*EXERCISE MATERIAL*:
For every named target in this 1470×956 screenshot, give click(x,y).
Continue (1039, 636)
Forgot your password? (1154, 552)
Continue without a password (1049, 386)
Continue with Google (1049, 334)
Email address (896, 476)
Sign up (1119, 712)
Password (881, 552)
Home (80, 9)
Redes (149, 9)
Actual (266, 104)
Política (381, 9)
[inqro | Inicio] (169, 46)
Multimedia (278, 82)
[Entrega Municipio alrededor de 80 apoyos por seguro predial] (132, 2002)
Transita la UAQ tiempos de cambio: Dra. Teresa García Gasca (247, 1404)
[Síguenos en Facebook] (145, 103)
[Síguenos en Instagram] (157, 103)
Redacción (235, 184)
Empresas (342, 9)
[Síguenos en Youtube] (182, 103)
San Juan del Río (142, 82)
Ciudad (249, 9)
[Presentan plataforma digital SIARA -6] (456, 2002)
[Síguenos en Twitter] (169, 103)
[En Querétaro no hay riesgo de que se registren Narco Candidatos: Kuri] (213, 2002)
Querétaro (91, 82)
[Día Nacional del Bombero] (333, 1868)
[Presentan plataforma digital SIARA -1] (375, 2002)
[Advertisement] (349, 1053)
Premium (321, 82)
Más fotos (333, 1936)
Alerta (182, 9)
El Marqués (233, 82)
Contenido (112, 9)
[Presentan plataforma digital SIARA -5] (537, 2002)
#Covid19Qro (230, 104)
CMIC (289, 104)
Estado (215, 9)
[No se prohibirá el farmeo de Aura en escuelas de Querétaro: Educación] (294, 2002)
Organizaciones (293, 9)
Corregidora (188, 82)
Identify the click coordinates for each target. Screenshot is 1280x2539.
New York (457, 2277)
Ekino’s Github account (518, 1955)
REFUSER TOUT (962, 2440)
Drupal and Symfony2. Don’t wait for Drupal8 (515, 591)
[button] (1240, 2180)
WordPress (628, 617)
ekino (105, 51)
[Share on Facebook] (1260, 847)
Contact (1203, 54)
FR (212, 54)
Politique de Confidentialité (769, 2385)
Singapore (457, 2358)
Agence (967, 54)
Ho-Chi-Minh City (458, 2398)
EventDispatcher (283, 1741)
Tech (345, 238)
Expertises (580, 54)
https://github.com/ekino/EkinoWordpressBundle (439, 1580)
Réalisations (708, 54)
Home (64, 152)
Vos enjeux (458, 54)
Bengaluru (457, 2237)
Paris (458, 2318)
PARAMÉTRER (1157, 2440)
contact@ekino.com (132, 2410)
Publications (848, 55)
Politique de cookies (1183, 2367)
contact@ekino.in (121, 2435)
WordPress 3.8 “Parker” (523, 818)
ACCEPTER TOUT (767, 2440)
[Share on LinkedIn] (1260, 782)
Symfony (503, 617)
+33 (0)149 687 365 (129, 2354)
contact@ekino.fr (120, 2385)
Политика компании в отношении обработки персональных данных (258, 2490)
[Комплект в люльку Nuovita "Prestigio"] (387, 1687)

*WORK TASK*:
Look above for the line with "#Covid19Qro (230, 104)"; retype exactly that line, every line after it up to the line with "contact@ekino.fr (120, 2385)", and that line too, nothing else.

*EXERCISE ANSWER*:
#Covid19Qro (230, 104)
CMIC (289, 104)
Estado (215, 9)
[No se prohibirá el farmeo de Aura en escuelas de Querétaro: Educación] (294, 2002)
Organizaciones (293, 9)
Corregidora (188, 82)
Identify the click coordinates for each target. Screenshot is 1280x2539.
New York (457, 2277)
Ekino’s Github account (518, 1955)
REFUSER TOUT (962, 2440)
Drupal and Symfony2. Don’t wait for Drupal8 (515, 591)
[button] (1240, 2180)
WordPress (628, 617)
ekino (105, 51)
[Share on Facebook] (1260, 847)
Contact (1203, 54)
FR (212, 54)
Politique de Confidentialité (769, 2385)
Singapore (457, 2358)
Agence (967, 54)
Ho-Chi-Minh City (458, 2398)
EventDispatcher (283, 1741)
Tech (345, 238)
Expertises (580, 54)
https://github.com/ekino/EkinoWordpressBundle (439, 1580)
Réalisations (708, 54)
Home (64, 152)
Vos enjeux (458, 54)
Bengaluru (457, 2237)
Paris (458, 2318)
PARAMÉTRER (1157, 2440)
contact@ekino.com (132, 2410)
Publications (848, 55)
Politique de cookies (1183, 2367)
contact@ekino.in (121, 2435)
WordPress 3.8 “Parker” (523, 818)
ACCEPTER TOUT (767, 2440)
[Share on LinkedIn] (1260, 782)
Symfony (503, 617)
+33 (0)149 687 365 (129, 2354)
contact@ekino.fr (120, 2385)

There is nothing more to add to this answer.